45V rules ‘fall short and leave projects in limbo’

While hydrogen has the potential to accelerate the clean energy transition and the new rules provide additional flexibility, Durbin said launching an entirely new industry won’t happen without government policy that attracts the necessary investment.

“The final 45V rule falls short,” said Durbin.

“The incoming Administration will have an opportunity to improve the 45V rules to ensure the industry will attract the investments necessary to scale the hydrogen economy and help the US lead the world in clean manufacturing.”

Much of the reaction has focused on whether the new Republican Administration will implement the rules.

Beth Trask, Vice-President, Global Transition, at the Environmental Defense Fund, said risks remain that public incentives for clean hydrogen could go toward fossil fuel-based projects that offer no real climate benefit and undermine the integrity of the US hydrogen market.

“Clean hydrogen can help clean up parts of the economy that are hard to decarbonize any other way, but only if we do it right.

“At a minimum, any fossil fuel-based hydrogen projects must accurately measure and report their upstream methane emissions, verify that carbon emissions are captured and securely stored, and rigorously disclose all pollution and avoid accounting tricks that mask impacts.”

She added that blue hydrogen projects can pose health risks to nearby communities that must be carefully evaluated and addressed.

“A strong and stable federal methane policy is essential to begin to address the harmful upstream methane pollution associated with fossil-based hydrogen projects.”

Deepak Bawa, CEO at Splitwaters, said the rules could have been published much earlier, and waiting 12 months after the initial guidelines ‘felt a bit excessive’.

“However, the relaxation in regionality is fantastic news for project developers; it certainly makes things more interesting!” he said. “I’ve noticed that many feel the hourly matching of EAC requirement is unnecessary. Continuing with the annual matching until we achieve a stable stage in green hydrogen production would have been far more beneficial.”

He said he was particularly intrigued by the 4kg of CO2 per kg of H2 target, which seems quite achievable but the devil is in the detail.

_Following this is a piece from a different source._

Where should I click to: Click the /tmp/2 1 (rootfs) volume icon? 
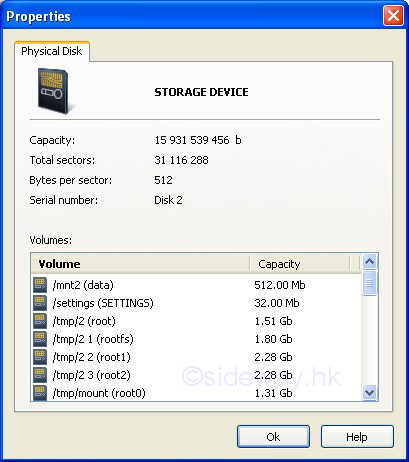click(40, 339)
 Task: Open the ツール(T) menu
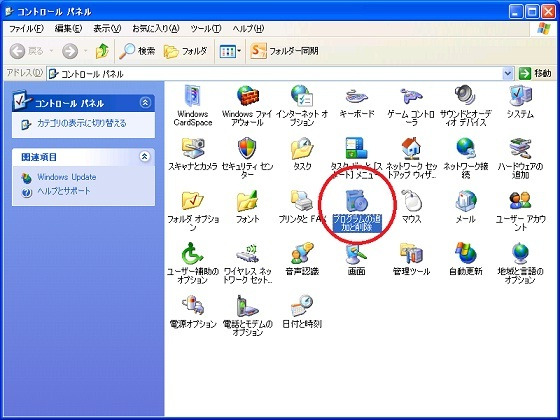coord(206,28)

“Plus, the change allowing producers to use battery storage to meet hourly requirements adds another layer of flexibility. Additionally, it’s amazing that hydrogen producers can draw up to 200 megawatts from existing nuclear reactors if they meet certain criteria. This opens up so many possibilities for greener energy production!”

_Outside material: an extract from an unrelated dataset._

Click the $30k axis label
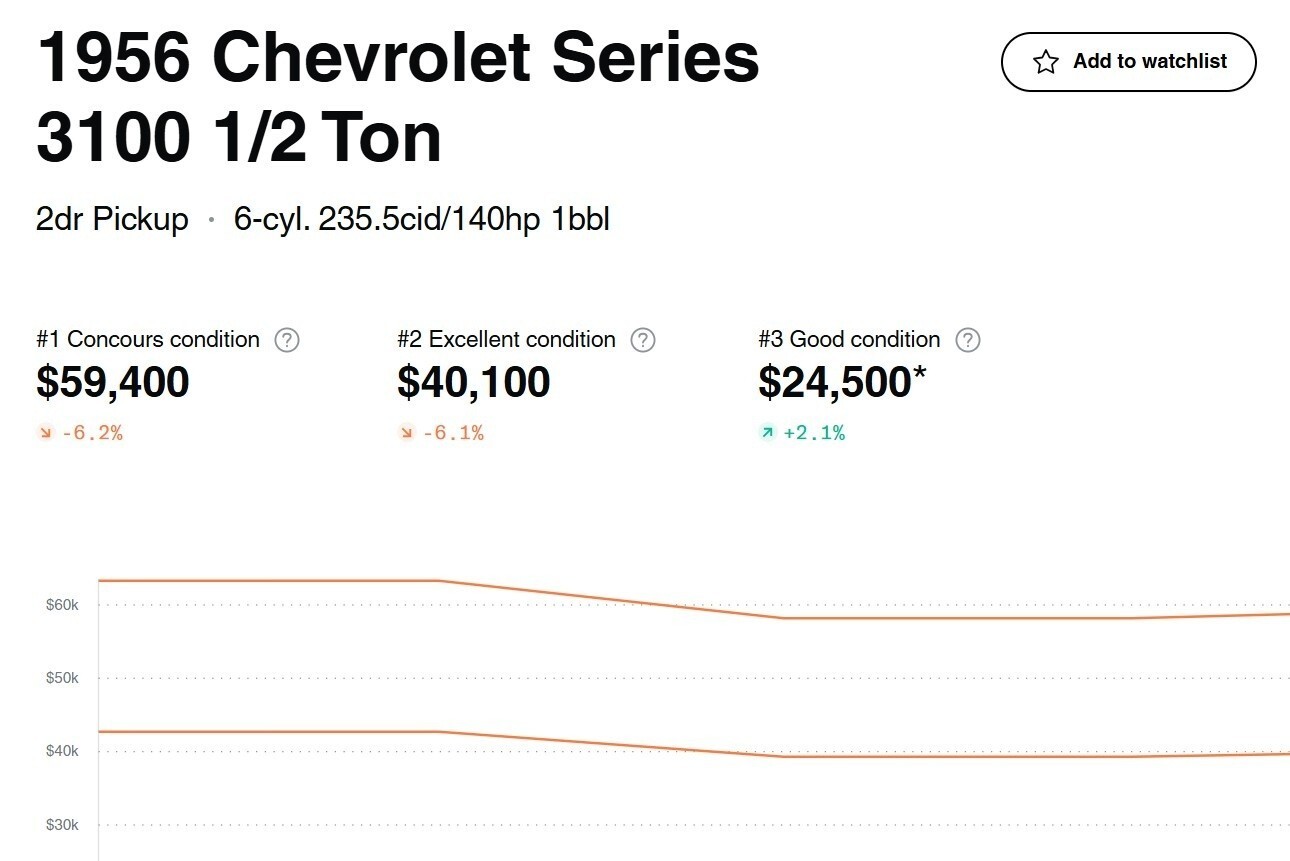This screenshot has height=861, width=1290. pos(62,825)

Ultimately, it’s clear that the end goal is to reach electrolytic green hydrogen while using Blue hydrogen as a means to reduce emissions wherever possible.

“Now we just need to see how the Trump-Vance administration reacts and what changes they will implement going forward.” 

Crunching the 379-page report, Jason Munster, a former hydrogen and H2Hubs expert at DOE, said getting $3/kg from large reformation facilities is going to be ‘hard or impossible’ – which means there is room for both electrolytic and reformation hydrogen in the US.

He noted that the three pillars remain strict which also makes it difficult for electrolysis to move down the cost curve to be viable without subsidy by 2035, and agreed the hourly averaging for projects ‘seems like it doesn’t help’.

“The risk that litigation could reduce competitiveness versus future projects remains,  this may still have a chilling effect on some investments,” he added. “Most of the document is commentary in preparation for two inevitable lawsuits: one on induced emissions and one on no blending of natural gas.”

Patrick Serfass, Executive Director of the American Biogas Council, said the rules will incentivise production of more renewable hydrogen and recognise the value of renewable natural gas (RNG) as a renewable feedstock for making clean hydrogen.

“The final rules address key issues within the Department’s prior proposal, including removing the first productive use penalty, which effectively treated existing sources of RNG like conventional natural gas. Today’s action more closely aligns with industry standards,” he said.

Kim Hedegaard, Topsoe’s Power-to-X CEO, said the final guidance for the 45V tax credit for clean hydrogen production is a critical milestone in growing the clean hydrogen economy in the US.

“With this added clarity, many projects that have been delayed may move forward, which can help unlock billions of dollars in investments across the country.”